The take-up spool winder was frozen from rust, but a little WD-40 and a Robogrip took care of the problem. It takes 127 film...there was also an old Kodak 127 spool in the camera. The guts couldn't really be any more basic. A shutter plate sitting directly on the barrel, with a metal lens plate screwed on top. It has a instant and time (bulb) settings. That's it! The shutter seems responsive, with a quick snap. A lot of old cameras have slow, sticky shutters.

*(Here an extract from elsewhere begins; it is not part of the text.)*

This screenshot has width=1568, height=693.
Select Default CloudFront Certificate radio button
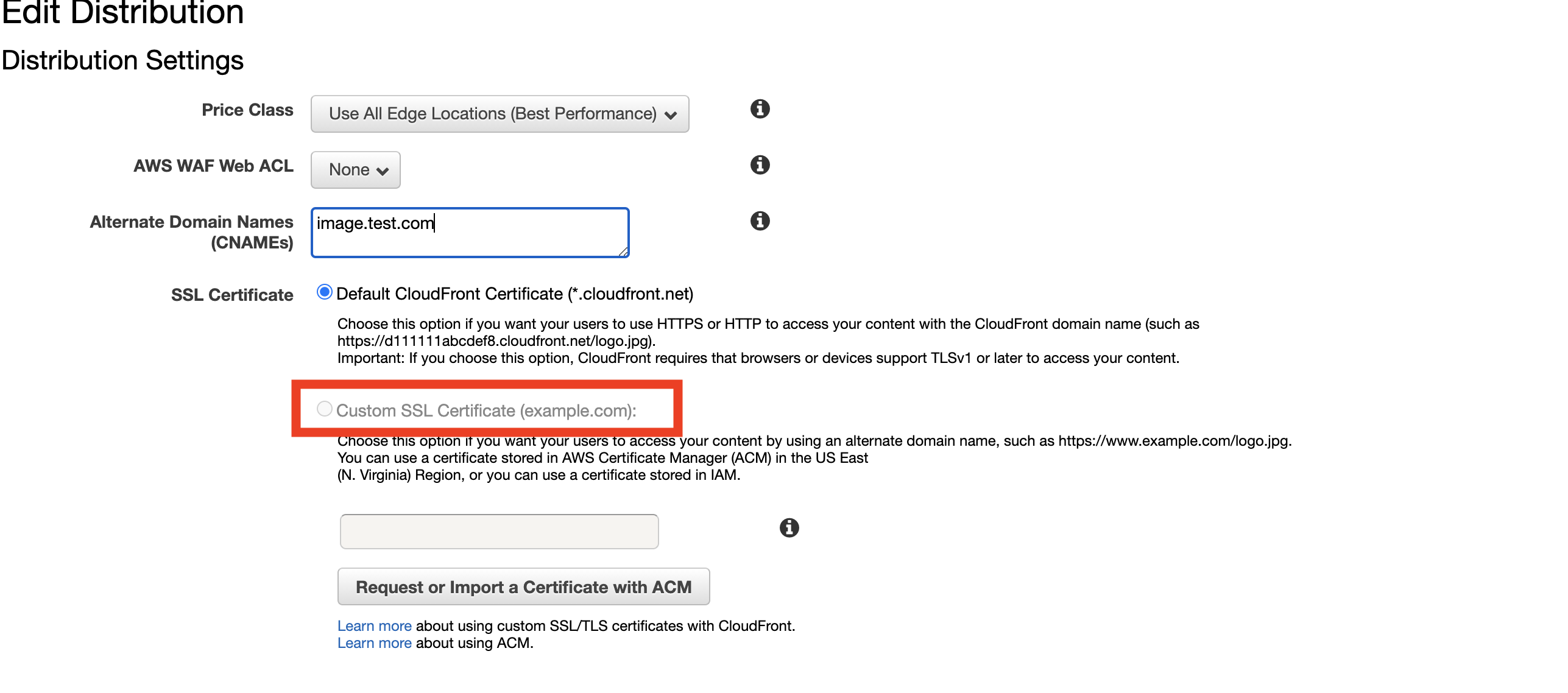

The camera body is basically a sardine can. The back just sits on the body with a small screw on the top edge. I would be surprised if it didn't leak light from somewhere on the body, as there isn't any kind of seal along the edges and it is made entirely of metal. Did I mention how heavy it is? From the picture, it looks fairly small, but it's actually quite large for a 127 camera, and weighs more than a decent 35mm camera.
When I get some pictures taken with it, I'll post a few with comments. I like 127 film, but it is kind of expensive, and a roll typically yields only 8 rectangular shots, though some do 12 square shots. I'm not sure how many the Lark takes. Looks like maybe 12 from the shape of the frame.
This shot was taken with another 127 camera, the Ilford Sporti 4. The shutter on this camera is very slow, even after cleaning, so I've only used it once. Pity, since it's a nifty looking camera.
And this is another shot taken with the Kodak Brownie Holiday 127 camera, using expired film.
Has kind of a dustbowl era feel to it. Shot at Dreamy Draw in Phoenix, AZ.